__YOUR GOAL__. List every line in the items below that contains the string "return". Case counts.

Stored data

● ● ● ● ● ● ●

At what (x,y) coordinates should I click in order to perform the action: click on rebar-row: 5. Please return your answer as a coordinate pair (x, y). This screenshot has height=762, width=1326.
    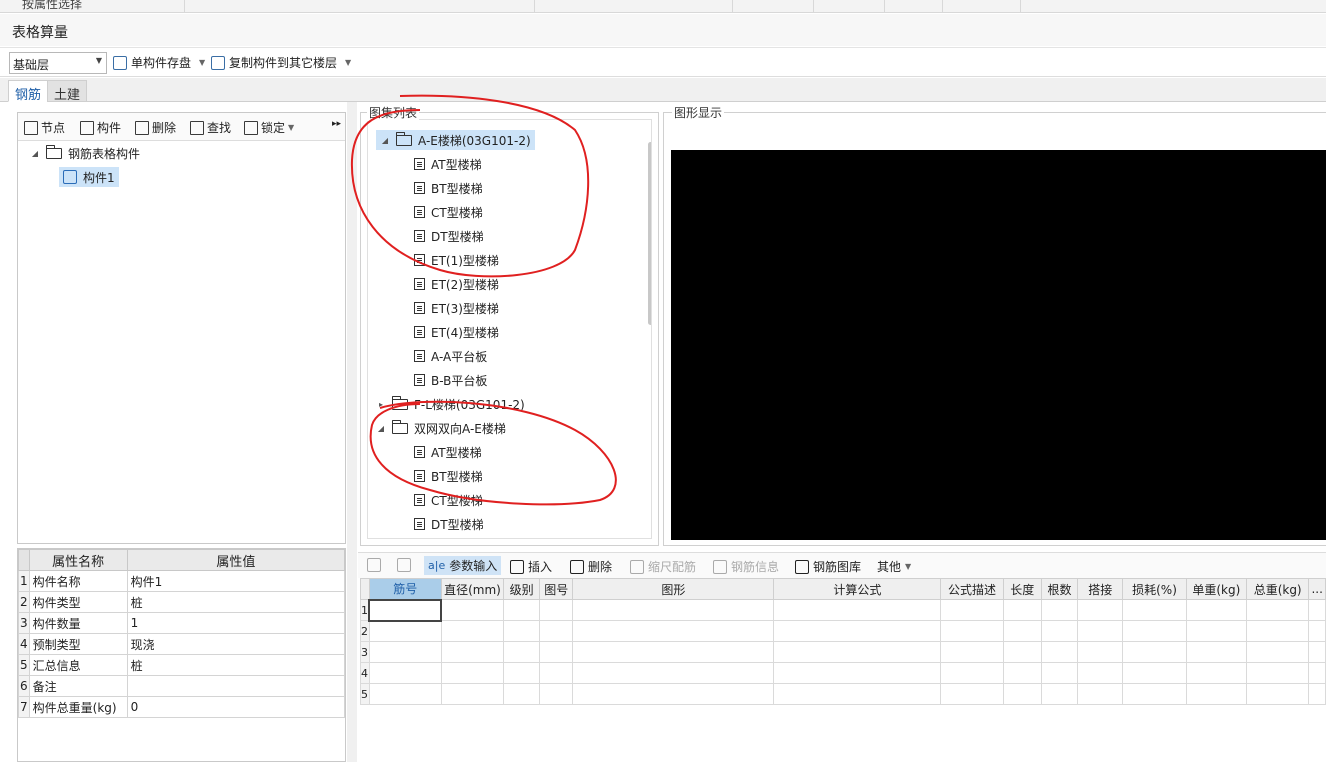
    Looking at the image, I should click on (843, 694).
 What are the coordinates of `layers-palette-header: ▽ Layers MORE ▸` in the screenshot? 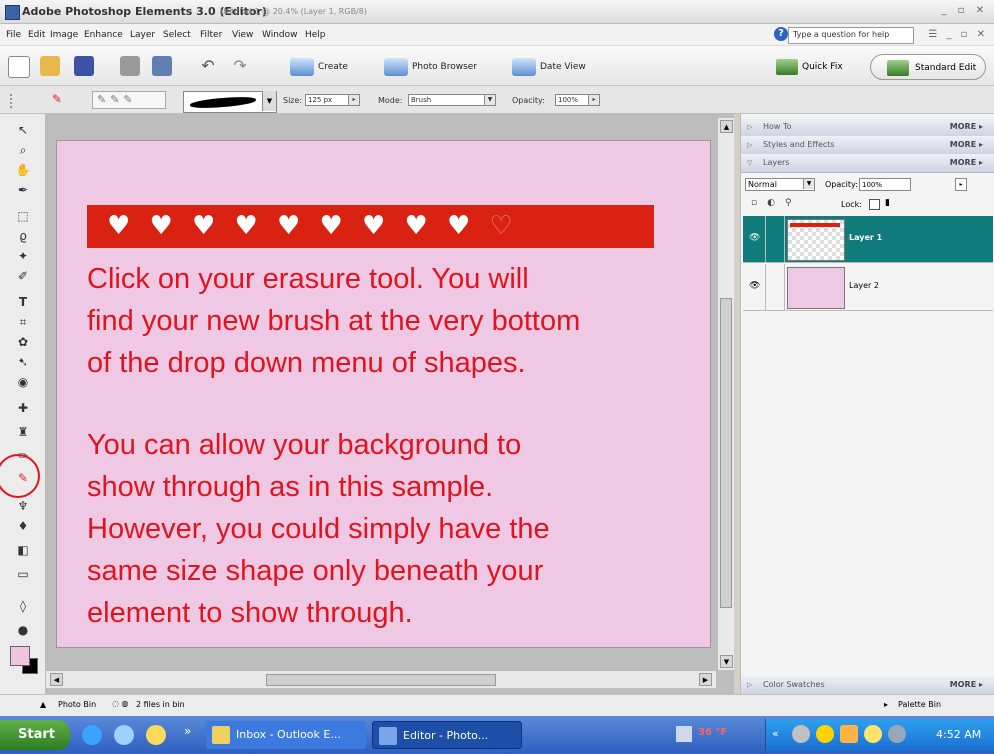 It's located at (868, 164).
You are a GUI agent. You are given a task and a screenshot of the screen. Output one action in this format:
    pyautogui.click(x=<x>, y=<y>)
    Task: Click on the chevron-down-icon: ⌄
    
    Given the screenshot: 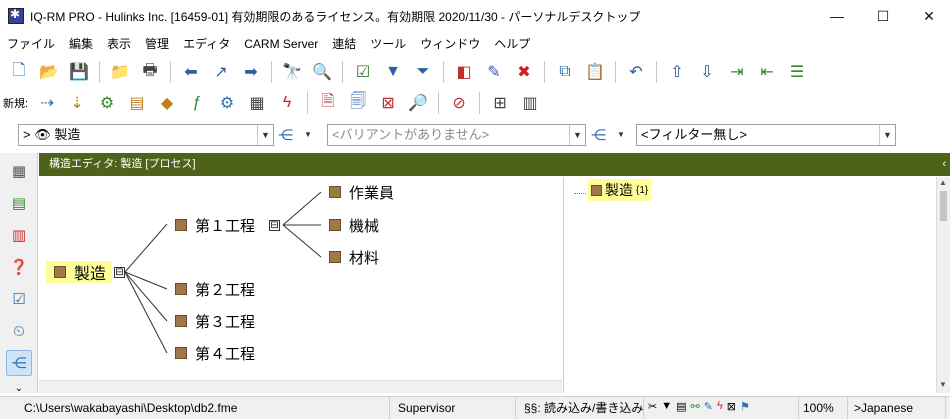 What is the action you would take?
    pyautogui.click(x=19, y=388)
    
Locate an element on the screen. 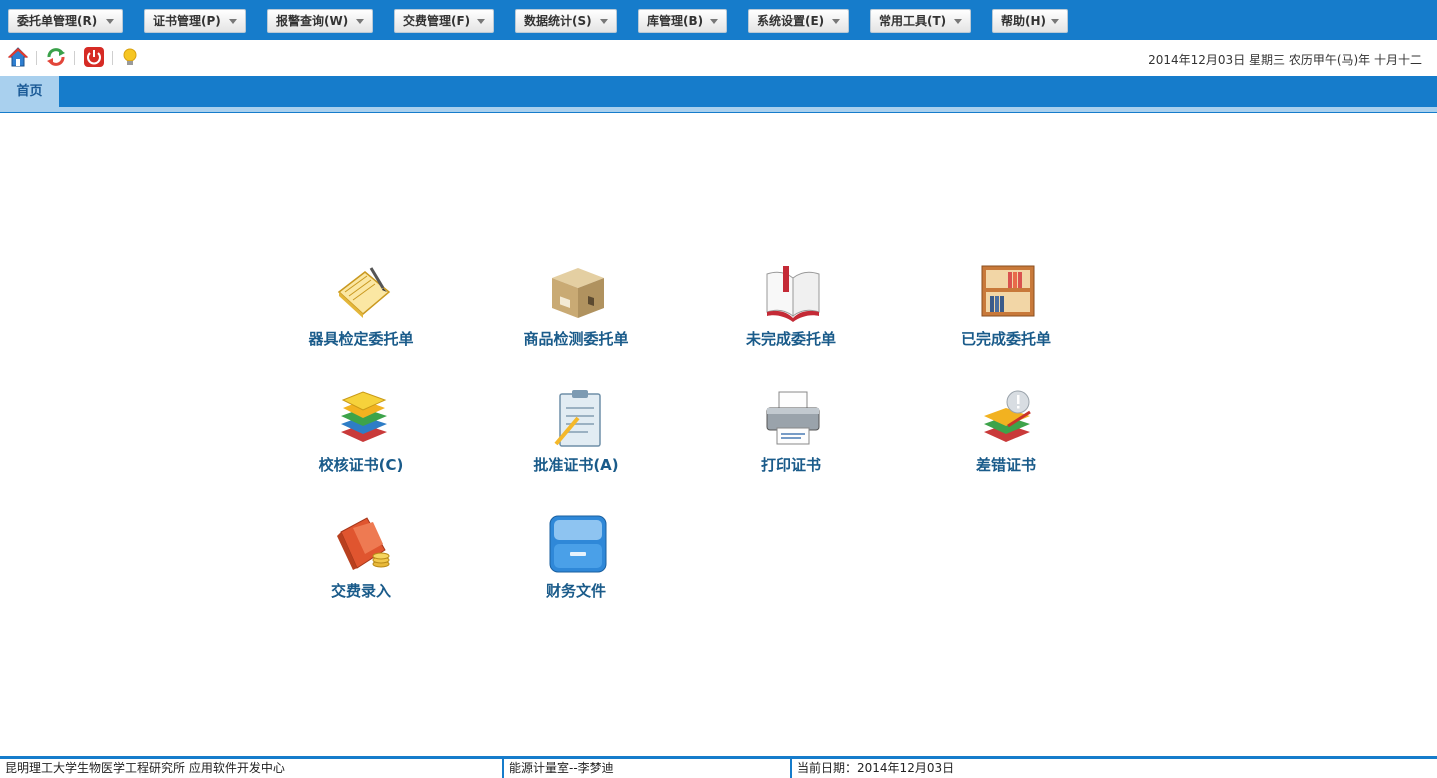 Image resolution: width=1437 pixels, height=778 pixels. menu-label: 证书管理(P) is located at coordinates (187, 21).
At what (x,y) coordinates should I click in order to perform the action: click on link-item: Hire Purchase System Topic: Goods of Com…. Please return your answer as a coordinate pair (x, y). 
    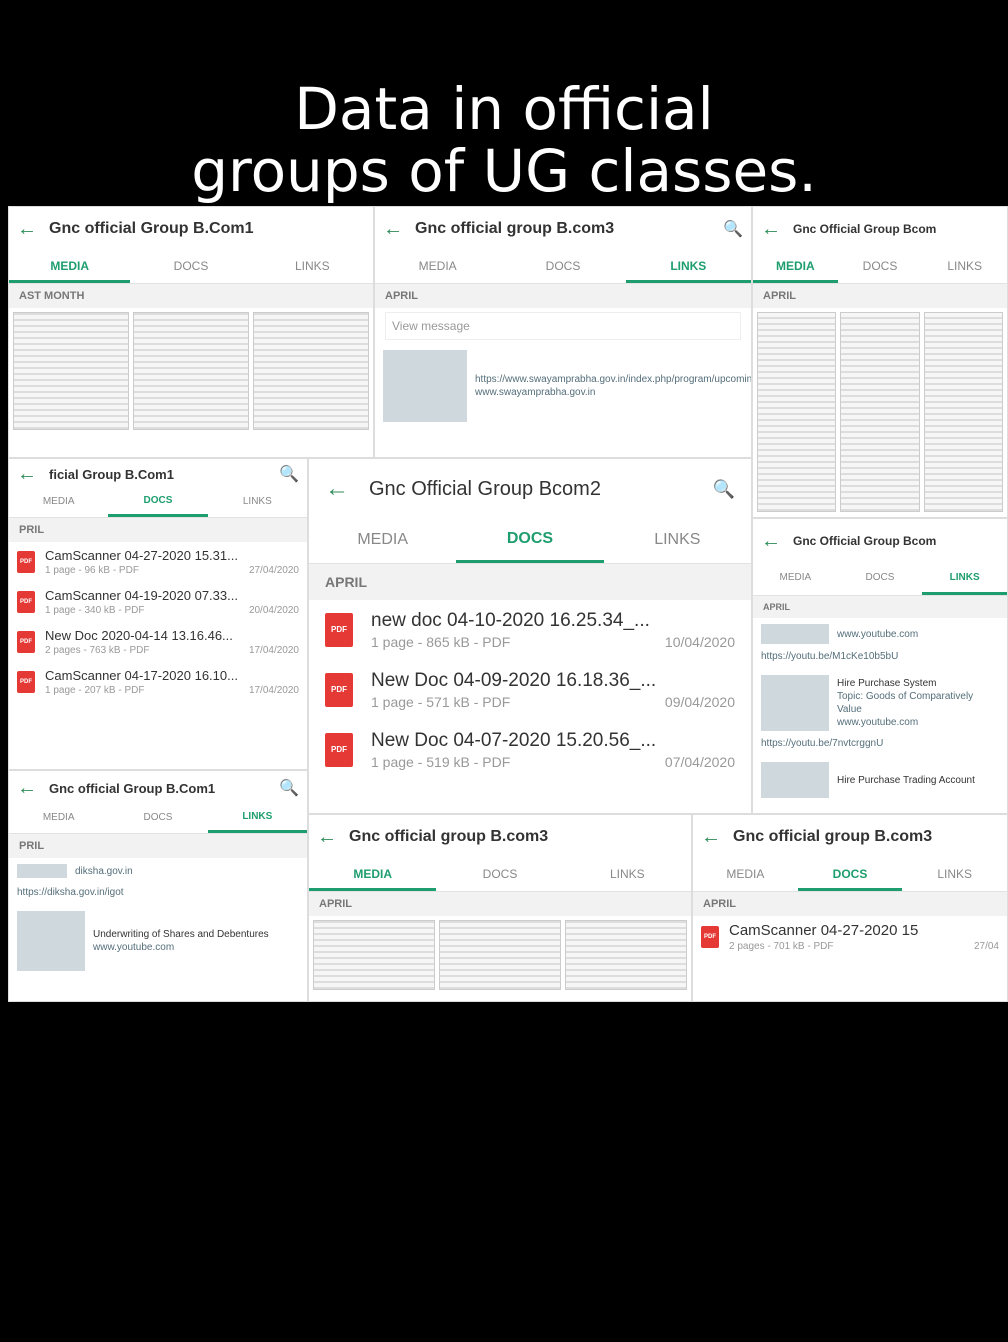
    Looking at the image, I should click on (880, 703).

● ● ● ● ● ● ●

__OUTPUT BELOW__.
At what (x,y) coordinates should I click in order to perform the action: click on rebar-row: 5. Please return your answer as a coordinate pair (x, y). This screenshot has height=762, width=1326.
At what (x,y) coordinates should I click in order to perform the action: click on link-item: Hire Purchase System Topic: Goods of Com…. Please return your answer as a coordinate pair (x, y). 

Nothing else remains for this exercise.